Having my mom here was great and also stressful. She was very helpful with Curtis and around the house. The stress part came from the fact that we usually get along so well but I felt definite tension this time. We had a big blow out fight last November and this is the first time I've seen her since then, so I figure that must be part of the reason. It made me sad and stressed me out and no matter what, whenever I see my parents I always have days of reverberating sadness afterwards. Not sadness that I miss them, but sadness that my childhood was what I consider to be bad. They won't agree with me but I do feel that we were all emotionally abused (and some physical) by my Dad and I personally think my Mom is the poster child for denial. Now she gets all weird if I even mention something bad about my father. My guess is that she would feel guilty if she had to admit that she let her children stay in a house with an abusive father. Their denial caused me such mental anguish for years because I thought maybe they were right. Now I feel sure that his actions and words were not right and were not loving and good for us kids. I still feel an overwhelming need for them to admit this, and I don't know why since I know they probably never will. I also feel an overwhelming sadness that I don't get to have a Daddy who can love me like he should.

Oh well, now I'm sad. Here's a cute recent pic of my little man.

T

Wednesday, May 17, 2006

hello again

Here we are on the Wednesday before mother's day.

My mother is coming to visit for a week starting tomorrow. I do have to finsh cleaning up but thought I should update because I've been blog lazy lately.

Mother's day was nice except we are all sick. I got sick on Thursday night. I think Curtis already was sick and now Curt has it too. The congestion is just lingering and driving me nuts. I blow my nose and cough about a million times a day and have to wipe Curtis' nose a lot too.

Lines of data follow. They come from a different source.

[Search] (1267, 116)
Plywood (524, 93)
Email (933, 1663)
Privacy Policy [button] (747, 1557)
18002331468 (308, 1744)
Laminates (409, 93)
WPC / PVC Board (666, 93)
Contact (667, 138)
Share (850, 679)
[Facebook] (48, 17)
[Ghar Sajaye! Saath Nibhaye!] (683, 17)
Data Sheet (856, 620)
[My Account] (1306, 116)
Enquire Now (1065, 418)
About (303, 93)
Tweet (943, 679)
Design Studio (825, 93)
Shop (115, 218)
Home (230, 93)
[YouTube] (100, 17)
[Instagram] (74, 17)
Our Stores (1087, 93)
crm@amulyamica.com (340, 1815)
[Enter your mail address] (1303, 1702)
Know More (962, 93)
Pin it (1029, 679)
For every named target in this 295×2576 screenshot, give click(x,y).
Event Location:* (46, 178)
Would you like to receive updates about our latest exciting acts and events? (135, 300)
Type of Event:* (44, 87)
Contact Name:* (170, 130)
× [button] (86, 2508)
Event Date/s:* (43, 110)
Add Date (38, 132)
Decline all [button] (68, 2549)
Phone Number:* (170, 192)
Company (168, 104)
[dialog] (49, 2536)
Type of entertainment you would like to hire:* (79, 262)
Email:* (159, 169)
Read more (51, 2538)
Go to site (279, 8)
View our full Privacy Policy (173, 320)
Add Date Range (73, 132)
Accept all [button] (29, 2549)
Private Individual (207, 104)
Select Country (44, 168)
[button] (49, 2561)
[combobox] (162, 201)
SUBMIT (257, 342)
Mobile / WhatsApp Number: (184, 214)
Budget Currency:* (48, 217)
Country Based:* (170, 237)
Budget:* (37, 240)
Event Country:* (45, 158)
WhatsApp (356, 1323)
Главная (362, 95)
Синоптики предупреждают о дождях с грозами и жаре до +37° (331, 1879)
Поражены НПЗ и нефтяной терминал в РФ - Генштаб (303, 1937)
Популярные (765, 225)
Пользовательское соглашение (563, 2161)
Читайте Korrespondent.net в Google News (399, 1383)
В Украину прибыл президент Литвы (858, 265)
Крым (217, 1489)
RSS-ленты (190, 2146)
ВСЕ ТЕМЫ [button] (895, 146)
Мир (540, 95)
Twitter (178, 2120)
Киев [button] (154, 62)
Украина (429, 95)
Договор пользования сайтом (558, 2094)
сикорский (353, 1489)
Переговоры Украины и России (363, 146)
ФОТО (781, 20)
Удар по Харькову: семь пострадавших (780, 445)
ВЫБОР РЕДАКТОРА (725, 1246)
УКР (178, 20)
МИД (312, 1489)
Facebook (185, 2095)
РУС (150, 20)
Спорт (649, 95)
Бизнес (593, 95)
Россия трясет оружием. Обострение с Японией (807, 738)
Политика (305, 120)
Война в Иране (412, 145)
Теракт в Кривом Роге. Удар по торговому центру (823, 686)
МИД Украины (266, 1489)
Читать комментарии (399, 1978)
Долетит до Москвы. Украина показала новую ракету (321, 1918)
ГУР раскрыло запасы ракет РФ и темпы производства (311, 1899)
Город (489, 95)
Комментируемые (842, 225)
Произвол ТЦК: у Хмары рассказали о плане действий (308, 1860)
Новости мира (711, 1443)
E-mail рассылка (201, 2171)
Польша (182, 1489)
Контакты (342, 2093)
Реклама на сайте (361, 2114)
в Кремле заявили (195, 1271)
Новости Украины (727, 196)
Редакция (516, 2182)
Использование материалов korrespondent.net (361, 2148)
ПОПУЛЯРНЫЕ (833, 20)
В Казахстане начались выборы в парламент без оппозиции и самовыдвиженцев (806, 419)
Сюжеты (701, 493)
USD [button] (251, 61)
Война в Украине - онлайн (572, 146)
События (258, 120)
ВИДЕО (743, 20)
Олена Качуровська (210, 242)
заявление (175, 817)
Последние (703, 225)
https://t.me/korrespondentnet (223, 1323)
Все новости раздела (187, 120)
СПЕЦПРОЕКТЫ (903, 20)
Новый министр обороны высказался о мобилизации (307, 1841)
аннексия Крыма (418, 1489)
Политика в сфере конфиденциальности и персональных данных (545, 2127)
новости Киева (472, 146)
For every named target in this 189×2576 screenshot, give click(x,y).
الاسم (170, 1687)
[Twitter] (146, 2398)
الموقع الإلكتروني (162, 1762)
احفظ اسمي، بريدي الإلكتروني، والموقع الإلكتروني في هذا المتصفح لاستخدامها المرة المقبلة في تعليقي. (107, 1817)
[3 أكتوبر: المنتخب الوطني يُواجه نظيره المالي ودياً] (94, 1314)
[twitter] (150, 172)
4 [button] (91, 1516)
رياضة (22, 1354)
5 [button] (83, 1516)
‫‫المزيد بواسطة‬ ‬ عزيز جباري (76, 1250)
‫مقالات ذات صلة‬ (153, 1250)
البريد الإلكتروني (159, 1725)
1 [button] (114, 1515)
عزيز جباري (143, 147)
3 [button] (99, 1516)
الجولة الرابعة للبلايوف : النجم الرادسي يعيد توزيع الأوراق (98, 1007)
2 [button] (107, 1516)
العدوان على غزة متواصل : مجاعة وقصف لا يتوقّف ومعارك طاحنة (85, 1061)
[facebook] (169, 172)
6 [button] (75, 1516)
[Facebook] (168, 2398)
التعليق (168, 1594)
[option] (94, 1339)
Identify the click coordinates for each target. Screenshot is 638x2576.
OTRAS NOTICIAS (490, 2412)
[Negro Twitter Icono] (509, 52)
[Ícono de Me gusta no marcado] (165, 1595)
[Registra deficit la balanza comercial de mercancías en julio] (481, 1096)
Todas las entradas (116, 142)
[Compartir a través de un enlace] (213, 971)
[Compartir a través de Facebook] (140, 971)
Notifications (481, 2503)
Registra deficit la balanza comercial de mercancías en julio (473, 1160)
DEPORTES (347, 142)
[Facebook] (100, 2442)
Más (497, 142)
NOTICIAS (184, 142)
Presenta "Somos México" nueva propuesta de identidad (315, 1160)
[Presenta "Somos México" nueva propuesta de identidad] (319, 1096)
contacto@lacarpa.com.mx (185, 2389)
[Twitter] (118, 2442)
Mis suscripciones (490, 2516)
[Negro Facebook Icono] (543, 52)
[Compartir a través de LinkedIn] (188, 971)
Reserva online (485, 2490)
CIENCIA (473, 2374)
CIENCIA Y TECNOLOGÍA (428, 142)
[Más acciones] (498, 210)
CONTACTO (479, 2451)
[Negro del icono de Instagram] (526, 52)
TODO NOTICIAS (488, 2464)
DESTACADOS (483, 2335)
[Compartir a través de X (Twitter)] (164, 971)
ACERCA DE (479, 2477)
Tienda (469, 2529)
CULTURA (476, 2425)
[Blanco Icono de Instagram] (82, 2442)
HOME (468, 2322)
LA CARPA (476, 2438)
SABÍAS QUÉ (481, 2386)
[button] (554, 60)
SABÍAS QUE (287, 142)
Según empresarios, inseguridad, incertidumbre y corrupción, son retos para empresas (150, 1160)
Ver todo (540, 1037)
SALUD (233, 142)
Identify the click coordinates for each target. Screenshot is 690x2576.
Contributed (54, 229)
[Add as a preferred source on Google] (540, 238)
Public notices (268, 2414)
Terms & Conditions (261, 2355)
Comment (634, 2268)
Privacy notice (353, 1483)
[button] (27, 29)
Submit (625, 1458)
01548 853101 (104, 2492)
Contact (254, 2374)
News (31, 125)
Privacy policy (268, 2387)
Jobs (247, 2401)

He absolutely hates having his nose or face wiped. It sends him into back arching hysterics.

Later,
T

Monday, May 08, 2006

sorry

I've been MIA for no good reason. Well, I did try to post once and DH was downloading a huge file so I got tired of waiting for the window to open and gave up. So, we'll just make this easy and blame it on him!

We had a talk recently about our relationship because I was feeling like it was falling off track. I guess maybe sometimes we just need to talk about what is bothering us so we can get it out and over with. Things are better now, not perfect, but better.

Curtis was terrible at library story time this morning and I don't think I should take him to the library at all anymore. He threw fit after fit and ran right into a glass wall and fell down screaming at one point. I had to abandon my purse and books and take him outside to calm him down. He's in rare form today and I'm over it. He hits me when I don't let him have his way, and while it doesn't hurt, I do worry about his tendency towards violence. Maybe it's just a toddler thing, but you know how it is with FTM's, we always worry that our kid is turning into a psycopath.

Well, I'm off to find some non computer activity.